**Excerpted records:**
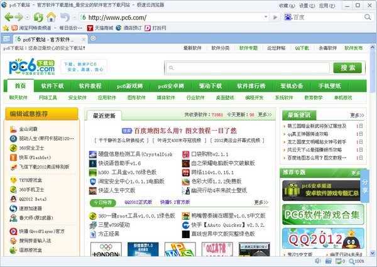Open the QQ2012 banner image
This screenshot has height=267, width=377.
[323, 239]
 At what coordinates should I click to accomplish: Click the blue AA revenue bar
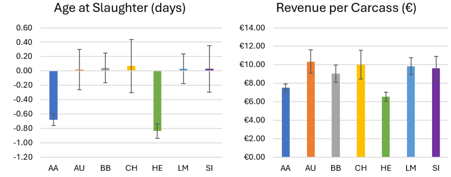click(x=286, y=122)
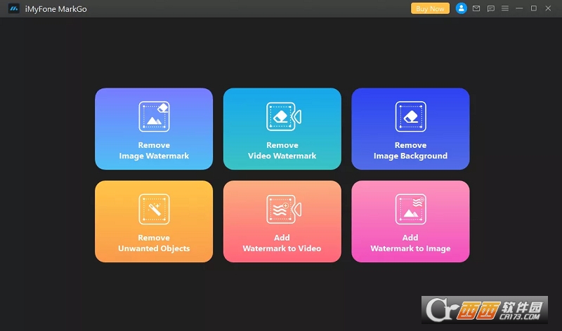The image size is (562, 331).
Task: Choose the "Remove Video Watermark" text label
Action: pyautogui.click(x=282, y=151)
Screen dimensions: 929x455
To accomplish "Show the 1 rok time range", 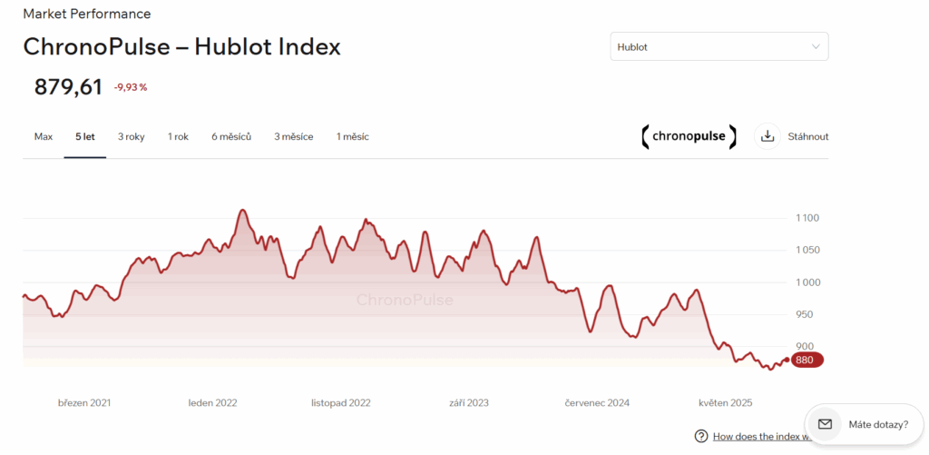I will point(178,137).
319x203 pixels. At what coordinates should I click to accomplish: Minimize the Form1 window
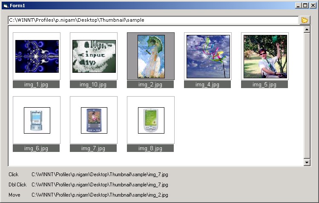tap(298, 5)
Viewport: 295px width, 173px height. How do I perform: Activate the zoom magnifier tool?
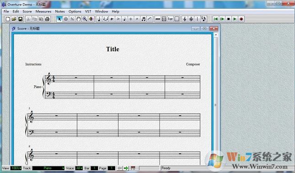coord(85,19)
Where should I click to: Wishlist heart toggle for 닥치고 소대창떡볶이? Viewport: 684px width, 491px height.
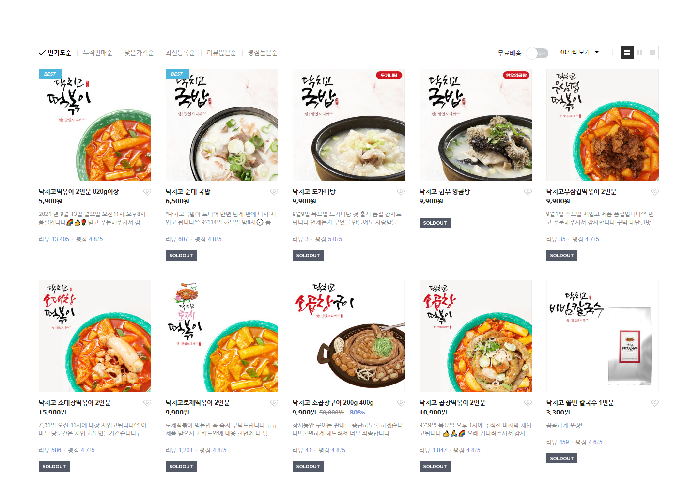click(147, 403)
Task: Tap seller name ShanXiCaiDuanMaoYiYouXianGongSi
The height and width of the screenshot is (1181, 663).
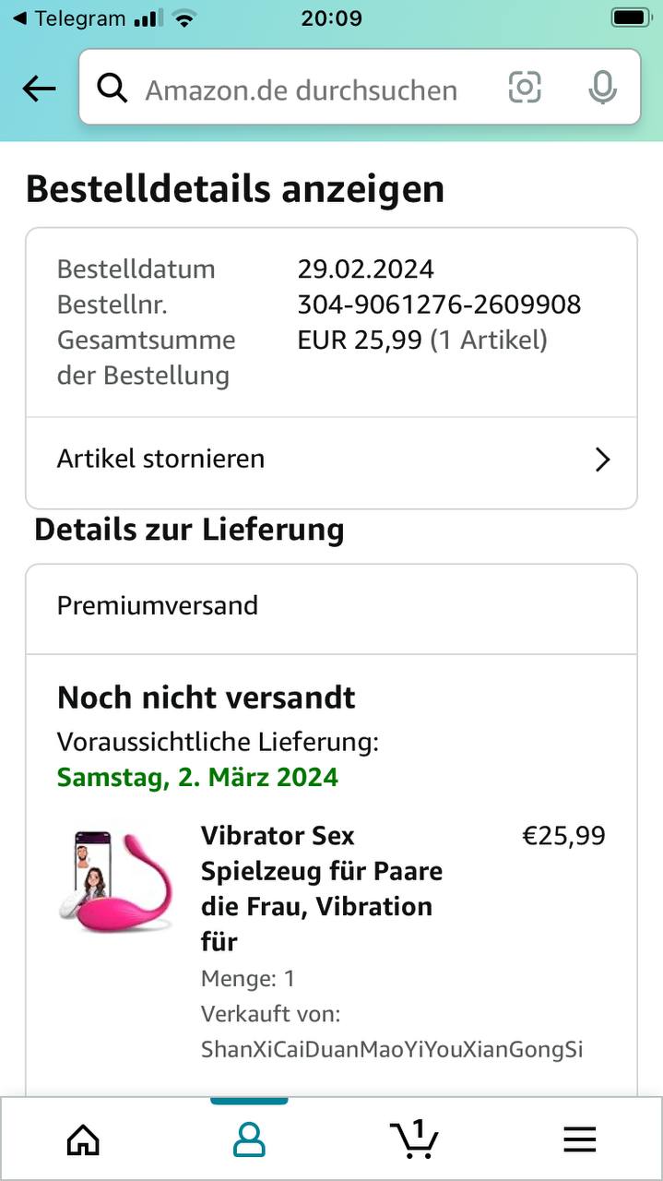Action: point(392,1050)
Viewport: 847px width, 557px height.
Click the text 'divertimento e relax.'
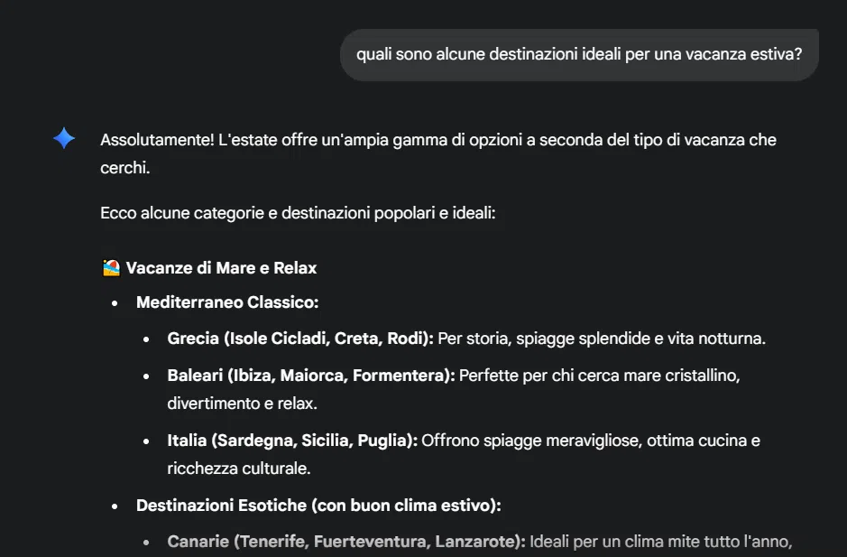pyautogui.click(x=242, y=404)
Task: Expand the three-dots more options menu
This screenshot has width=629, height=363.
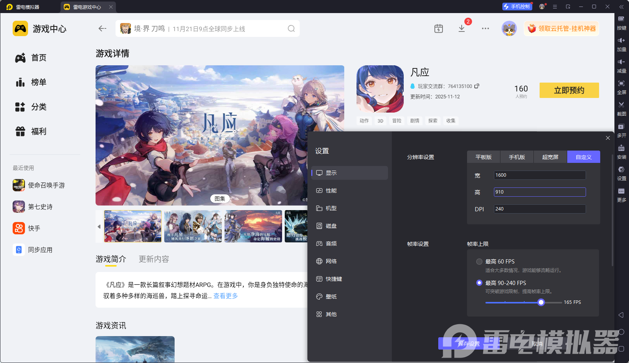Action: (x=485, y=29)
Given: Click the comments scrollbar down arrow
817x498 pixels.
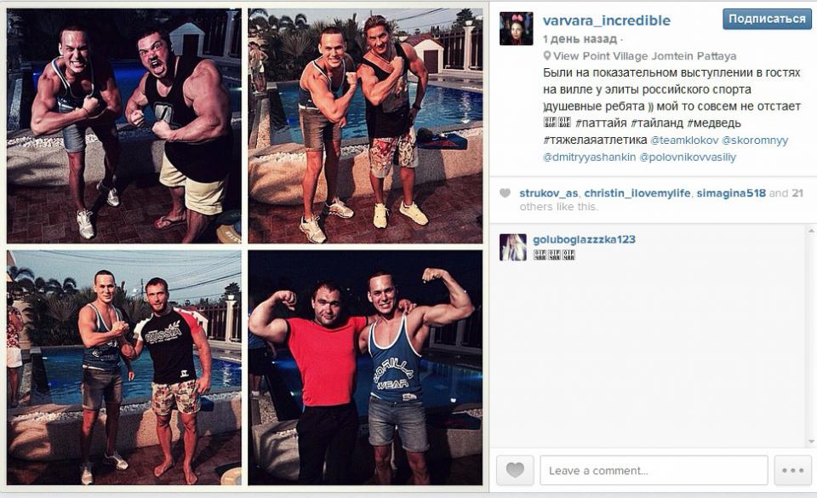Looking at the screenshot, I should (811, 443).
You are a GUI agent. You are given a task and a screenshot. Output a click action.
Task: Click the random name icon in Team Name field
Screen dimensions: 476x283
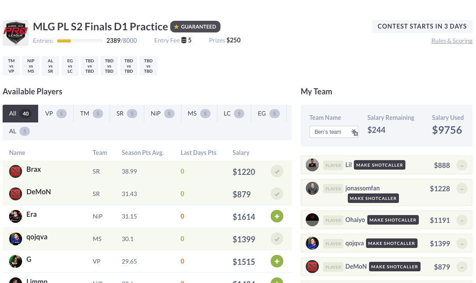click(x=354, y=132)
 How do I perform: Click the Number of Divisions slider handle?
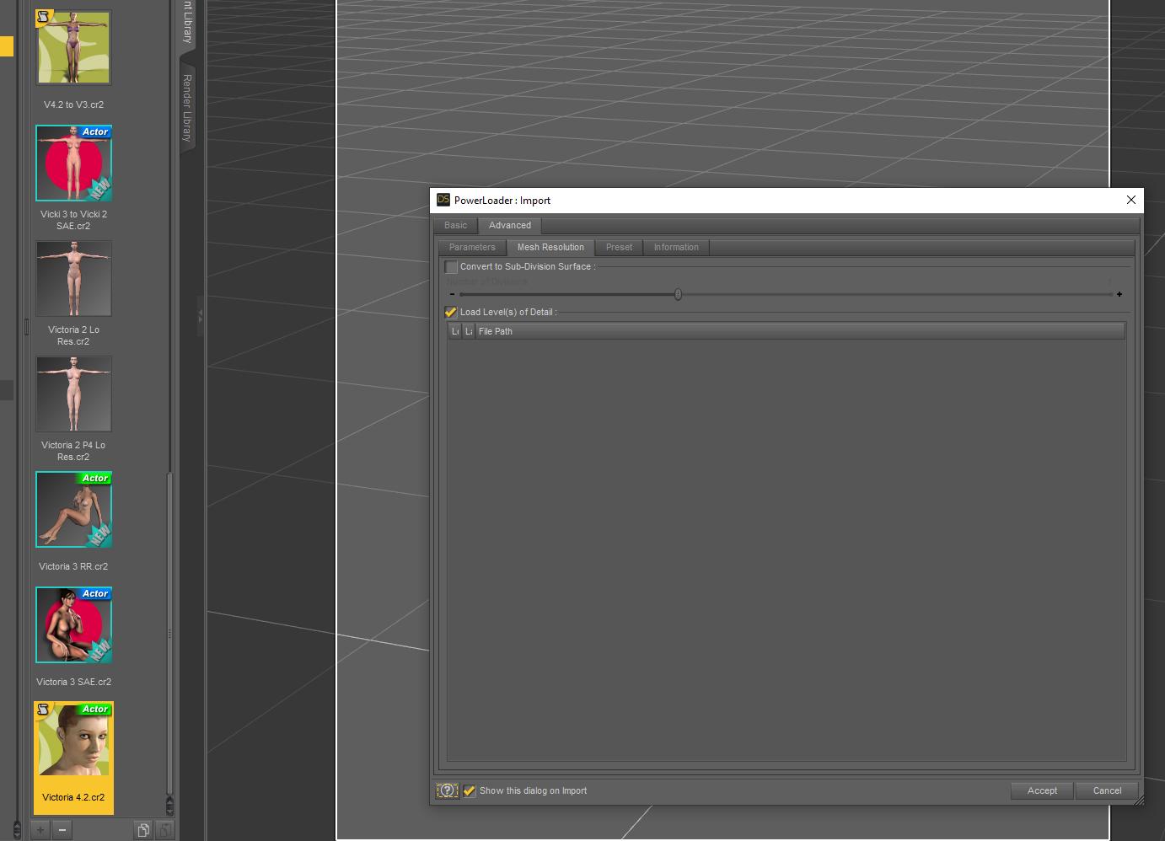click(678, 294)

**Task description:** Exactly the lines from the one containing "Task: Tap seller" to the final line of the entries are wanted; please write them out, both ends included, but not the pictures.

**Result for this task:**
Task: Tap seller name ShanXiCaiDuanMaoYiYouXianGongSi
The height and width of the screenshot is (1181, 663).
Action: point(392,1050)
Viewport: 847px width, 557px height.
Click the text 'divertimento e relax.'
pyautogui.click(x=242, y=404)
Task: Expand the three-dots more options menu
This screenshot has width=629, height=363.
Action: (x=485, y=29)
Given: Click the comments scrollbar down arrow
817x498 pixels.
Looking at the screenshot, I should (811, 443).
You are a GUI agent. You are given a task and a screenshot. Output a click action.
Task: Click the random name icon in Team Name field
Screen dimensions: 476x283
click(x=354, y=132)
 How do I perform: Click the Number of Divisions slider handle?
click(678, 294)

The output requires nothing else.